Cartilha reúne normas e orientações para produtores rurais
O material foi desenvolvido em parceria com entidades representativas do setor, incluindo o Sindicato Nacional da Indústria de Produtos para Defesa Vegetal, o Sindicato Nacional das Empresas de Aviação Agrícola, a Associação Nacional das Empresas de Produtos Fitossanitários e a Associação Brasileira dos Produtores de Soja.

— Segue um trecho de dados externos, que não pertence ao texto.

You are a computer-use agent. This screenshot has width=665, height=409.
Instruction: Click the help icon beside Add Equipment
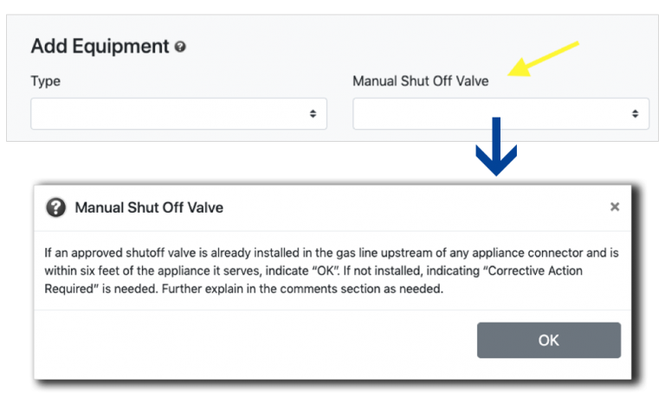[180, 47]
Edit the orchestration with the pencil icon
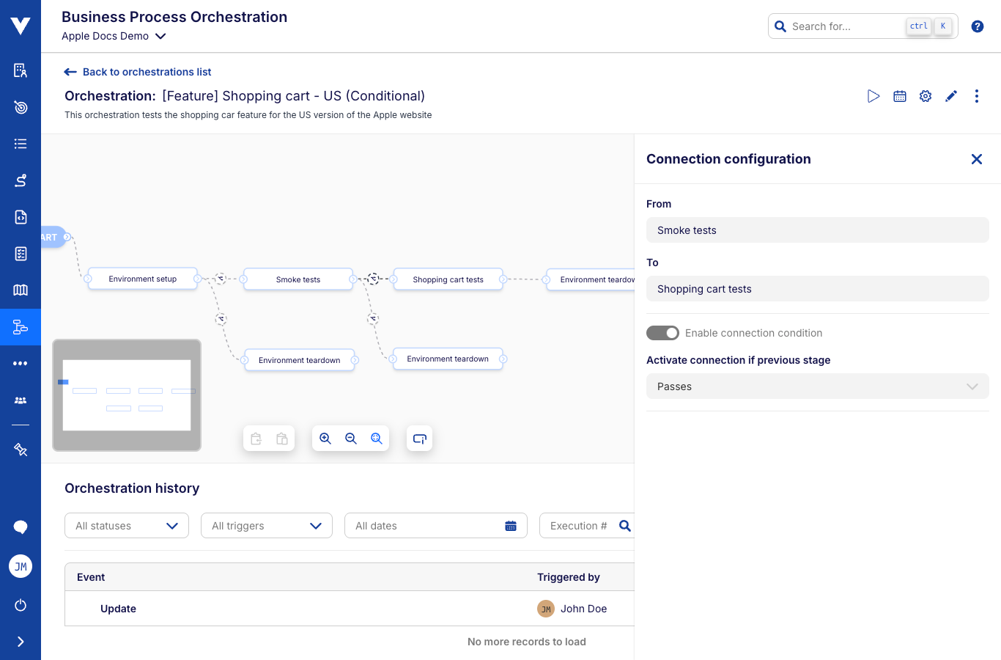Viewport: 1001px width, 660px height. 950,95
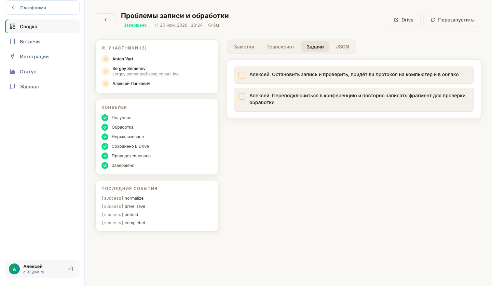492x286 pixels.
Task: Check the task Переподключиться в конференцию
Action: pos(242,96)
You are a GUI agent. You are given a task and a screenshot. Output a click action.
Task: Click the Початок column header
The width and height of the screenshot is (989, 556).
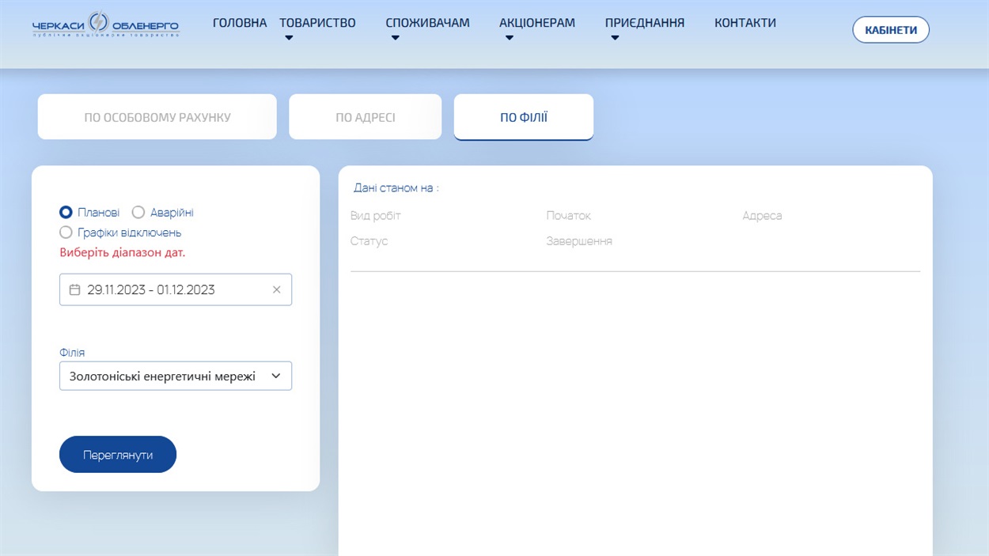coord(568,216)
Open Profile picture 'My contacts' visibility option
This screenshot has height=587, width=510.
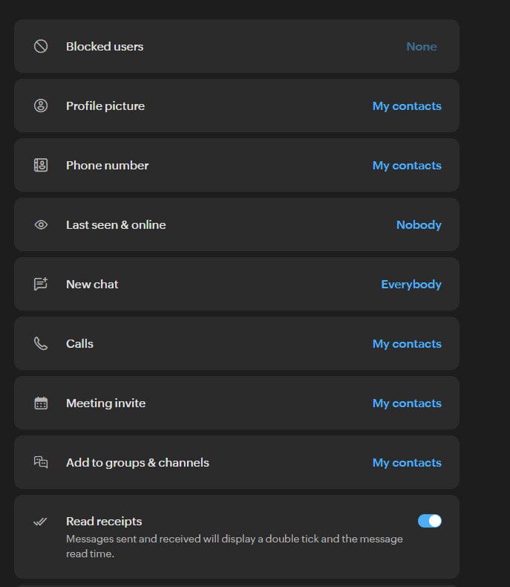pyautogui.click(x=406, y=106)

A publicação apresenta informações sobre:
- requisitos para operação regular dos drones agrícolas;
- responsabilidades de operadores e produtores;
- normas de aplicação aérea;
- exigências dos órgãos fiscalizadores;
- riscos de operações irregulares;
- boas práticas para segurança ambiental e agrícola.
O documento reforça que o descumprimento das regras pode gerar consequências como multas, apreensão de equipamentos e responsabilização dos envolvidos.
Fiscalização envolve diferentes órgãos reguladores
O diretor de operações do SINDAG, Cláudio Júnior Oliveira, destacou que a cartilha demonstra que a pulverização agrícola com drones está entre as atividades mais controladas do setor rural.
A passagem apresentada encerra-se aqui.